Safety regulations have never been more strict, and removable top on an SUV would certainly raise some eyebrows. Still, people will want to see it, and we can only hope Ford will oblige. Maybe they’ll offer us partially removable panels or something similar to that. There’s another problem with removable top apart from safety issues. During Bronco’s long absence from the markets, there was (and still is) one vehicle that has established itself as rugged old school off-roader with removable parts. Yeah, it’s the Wrangler. Will Ford allow themselves to willingly thread the copycat path? I don’t think so. I know that Bronco always had the removable top, but it won’t be easy fitting Wrangler-like SUV into Ford’s (or any other maker’s, for that matter) lineup.
OK, so Bronco was never a 4-door car, what of it? Or was it? Remember the Centurion? It was the F-150 or F-350 based 4-door Bronco spin-off offered throughout the fourth and fifth generation. It was produced by Centurion Vehicles who specialized in converting Fords back then.

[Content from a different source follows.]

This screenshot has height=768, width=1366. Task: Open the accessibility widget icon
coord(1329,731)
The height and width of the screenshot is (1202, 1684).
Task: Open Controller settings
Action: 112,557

What they also did was showing us that 4-door Bronco doesn’t have to be such a taboo. Moreover, people down at Ford can’t expect to sell the required number of Broncos without counting on modern American family. And modern American family counts on ease of access that 2-door SUVs simply don’t have. Finally, there are many people that would actually want to see the 4-door Ford Bronco, and I can’t say I blame them.
F-150 Raptor-like off-road capability
Ford just set up the pickup/SUV off-road expectancy bar higher with the introduction of Ford F-150 Raptor. Considering the fact that Bronco always exhibited more than solid off-road capabilities, new model will have its work cut out for it. But what can they do about that?
Well, they really shouldn’t look further than their own yard. Although I highly doubt every initial new Bronco will be an off-road king, special editions or at least some models further down the line (in two-three years from the beginning of production) could and should get the Raptor-worthy off-road package. And why not utilizing the exact same Raptor technology since they’re at it? Special Fox suspension and terrain-response system with at least a few of Raptor’s six drive selector modes would do wonders for the new Bronco. After all, Raptor-derived Ford Bronco concept rendering isn’t all that new. It only remains to be seen if that’ll actually happen.